Just 5 percent of workers were unemployed this month, according to seasonally-adjusted figures from the Federal Labour Agency (BA), fewer than at any time since German reunification in 1990.
“The news from the labour market is once again favourable this month,” said BA chief Detlef Steele in a statement.
“Companies' demand for workers is at a very high level.”
In unadjusted terms, less indicative of underlying trends but more prominent in public debate, the joblessness rate shrank by 0.1 percent to 4.8 percent compared with the prior month, amounting to 2.18 million people out of work.
Meanwhile, there are also more job openings. In November, around 807,000 vacancies were reported to the BA – 35,000 more than a year ago.
The hiring spree comes despite concern about stuttering growth in Europe's top economy, which shrank by 0.2 percent in the third quarter.

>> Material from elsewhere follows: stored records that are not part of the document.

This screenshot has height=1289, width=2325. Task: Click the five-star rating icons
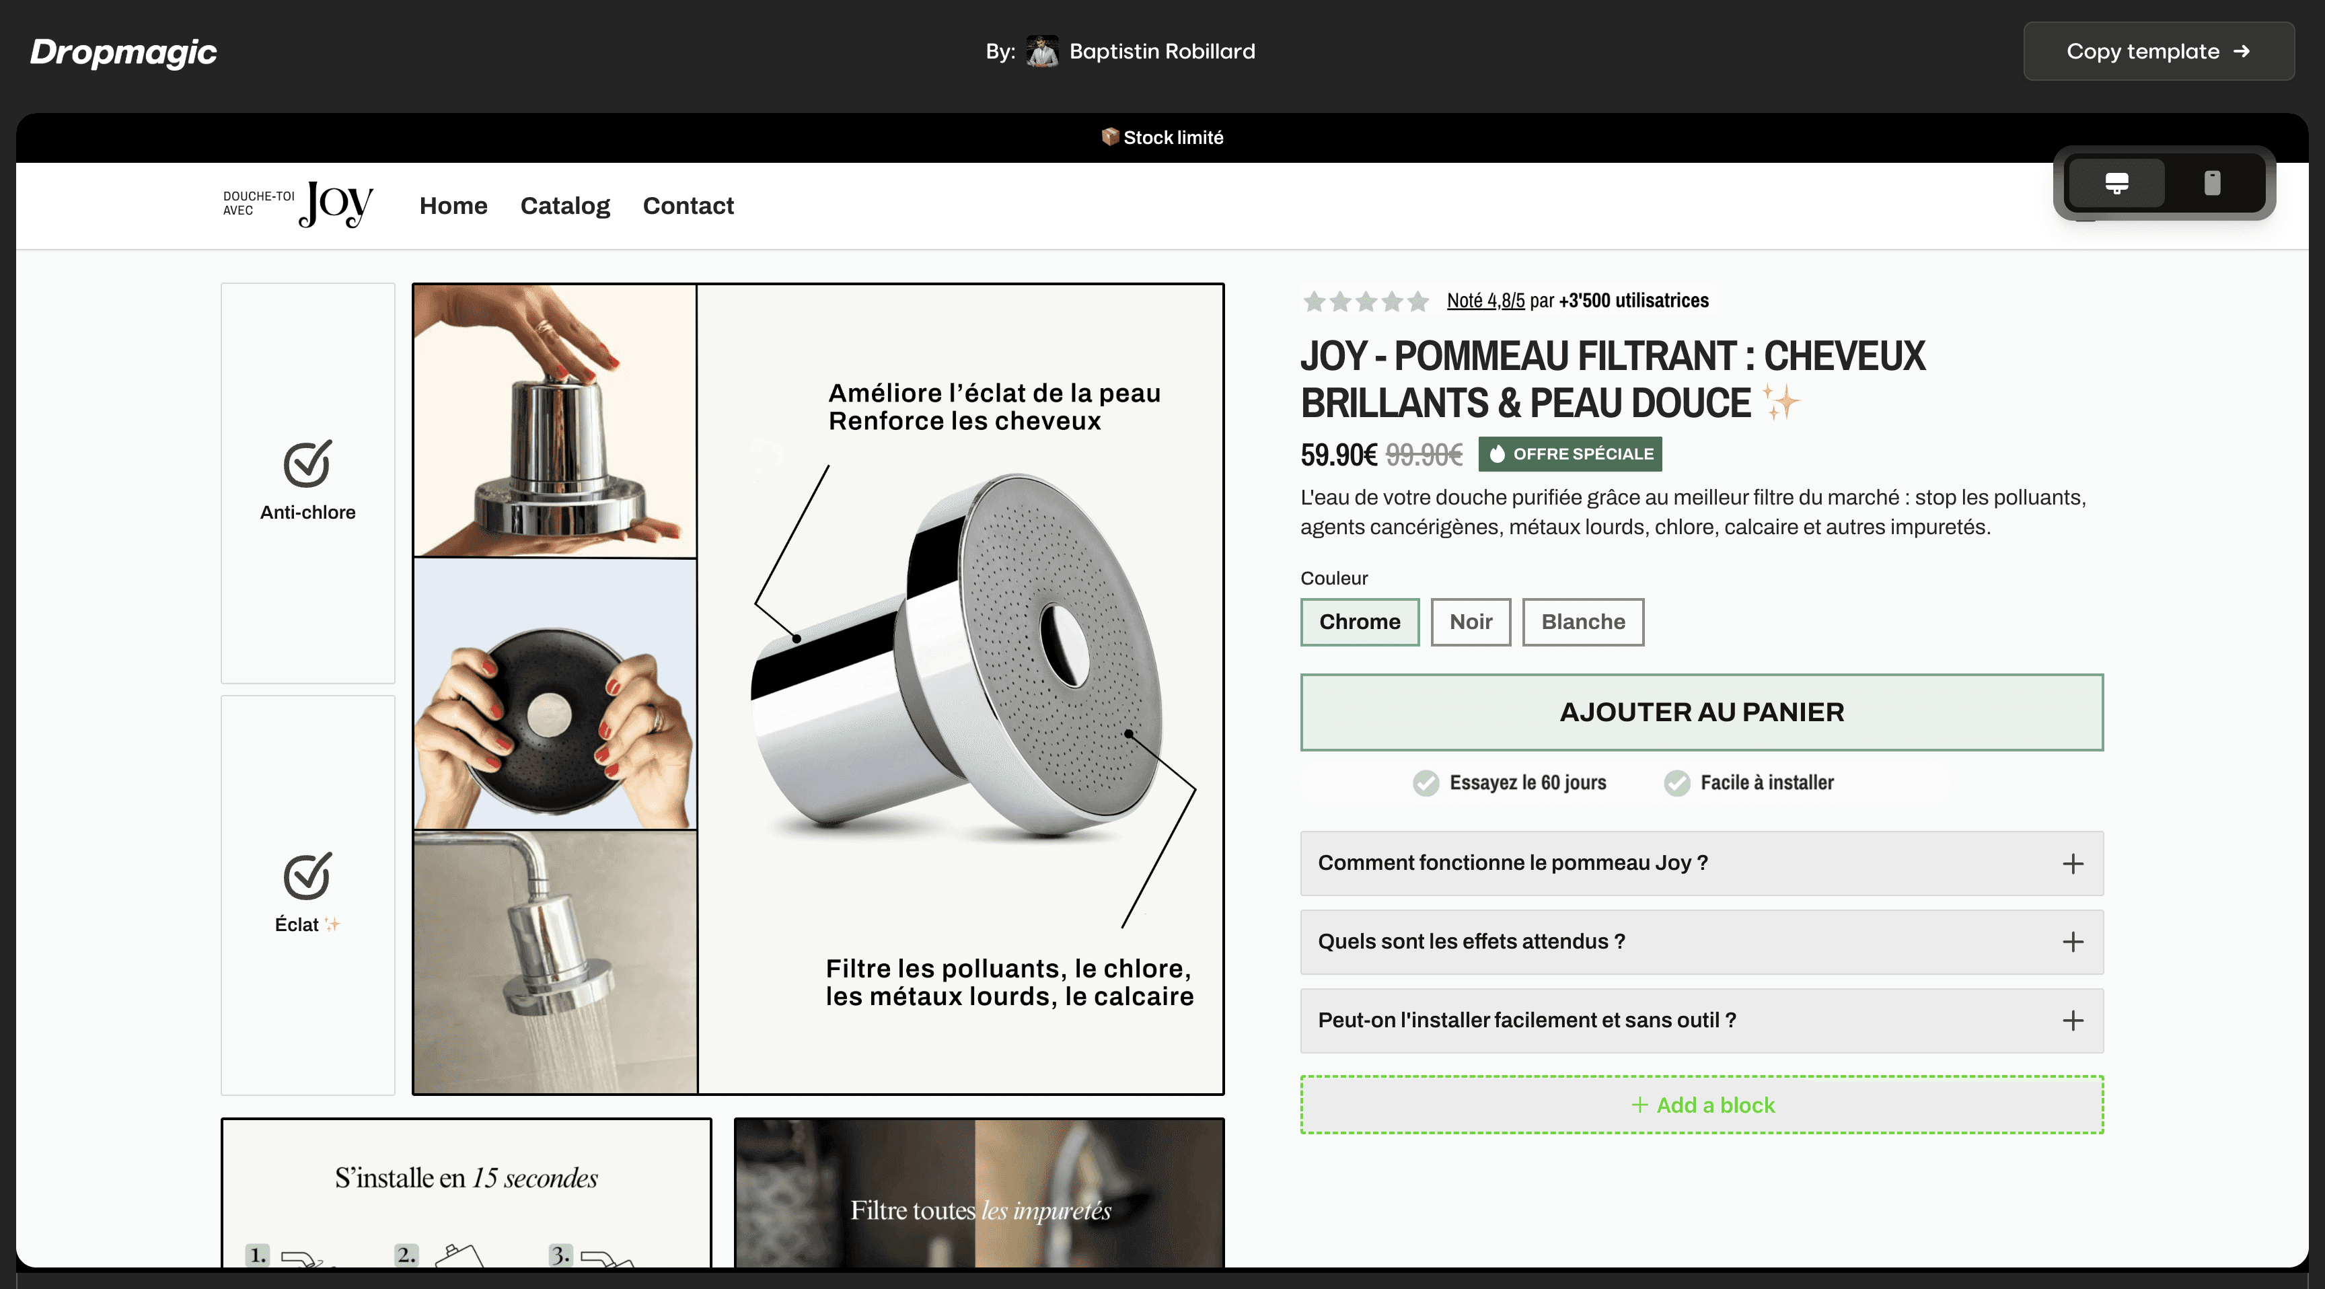click(1365, 301)
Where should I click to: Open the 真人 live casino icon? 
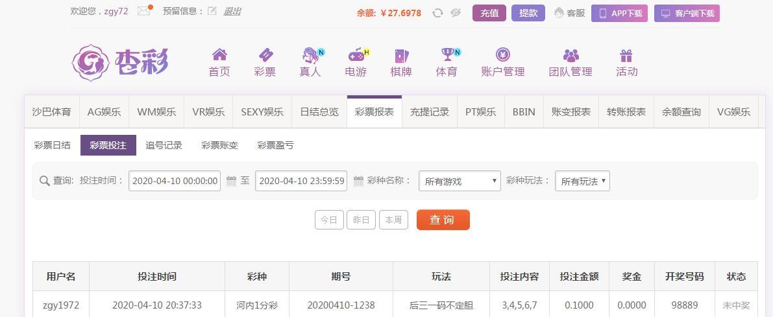pos(310,55)
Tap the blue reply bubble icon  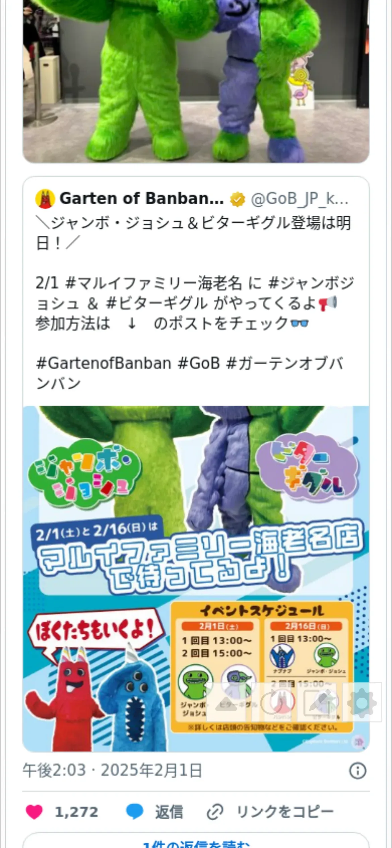point(134,812)
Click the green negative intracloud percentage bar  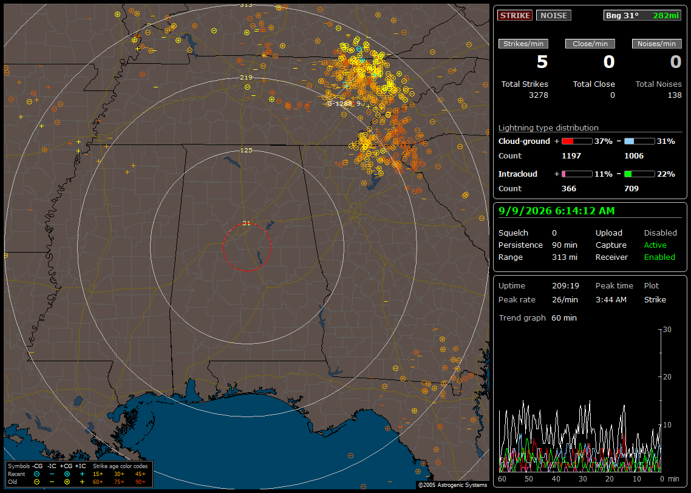639,174
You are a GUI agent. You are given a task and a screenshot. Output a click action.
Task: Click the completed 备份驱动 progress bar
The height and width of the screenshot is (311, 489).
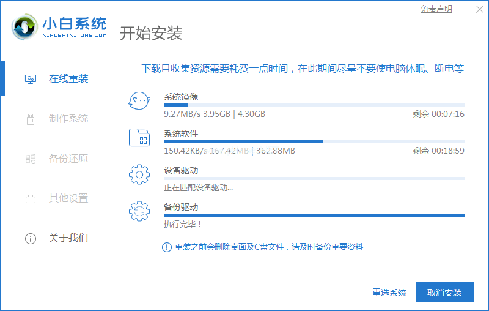[x=314, y=215]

The contraction was blamed mainly on troubles in the crucial auto sector, where carmakers' struggles to adapt to new EU emissions tests led to production bottlenecks and discount wars.

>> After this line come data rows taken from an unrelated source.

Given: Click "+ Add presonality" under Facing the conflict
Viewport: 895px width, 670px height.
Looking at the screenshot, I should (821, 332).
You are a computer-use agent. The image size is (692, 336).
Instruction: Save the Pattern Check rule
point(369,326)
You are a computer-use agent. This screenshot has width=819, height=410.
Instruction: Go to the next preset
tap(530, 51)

But other clouds are gathering on the horizon as Germany's export-reliant firms fret over Brexit uncertainty and the knock-on effects of the US-China tariffs war.

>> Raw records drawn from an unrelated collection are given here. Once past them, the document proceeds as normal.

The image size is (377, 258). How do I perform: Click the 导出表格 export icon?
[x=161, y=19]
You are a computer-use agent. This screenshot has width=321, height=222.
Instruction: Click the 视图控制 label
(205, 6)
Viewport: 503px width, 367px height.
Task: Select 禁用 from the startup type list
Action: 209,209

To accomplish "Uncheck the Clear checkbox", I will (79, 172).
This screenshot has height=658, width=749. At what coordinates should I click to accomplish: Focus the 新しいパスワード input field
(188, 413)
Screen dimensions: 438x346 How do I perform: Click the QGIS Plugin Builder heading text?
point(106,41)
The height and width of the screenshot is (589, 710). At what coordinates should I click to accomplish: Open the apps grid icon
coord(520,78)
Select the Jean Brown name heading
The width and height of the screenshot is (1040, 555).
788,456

“Employment should continue to rise into next year, albeit at a slower pace than in previous months,” said Jörg Zeuner, chief economist at public bank KfW.
A growing shortage of skilled workers is expected to push up wages in the months ahead, further powering domestic consumption, he said.
“However, the outlook for next year will be clouded by the political conflicts that are weakening the global economy.”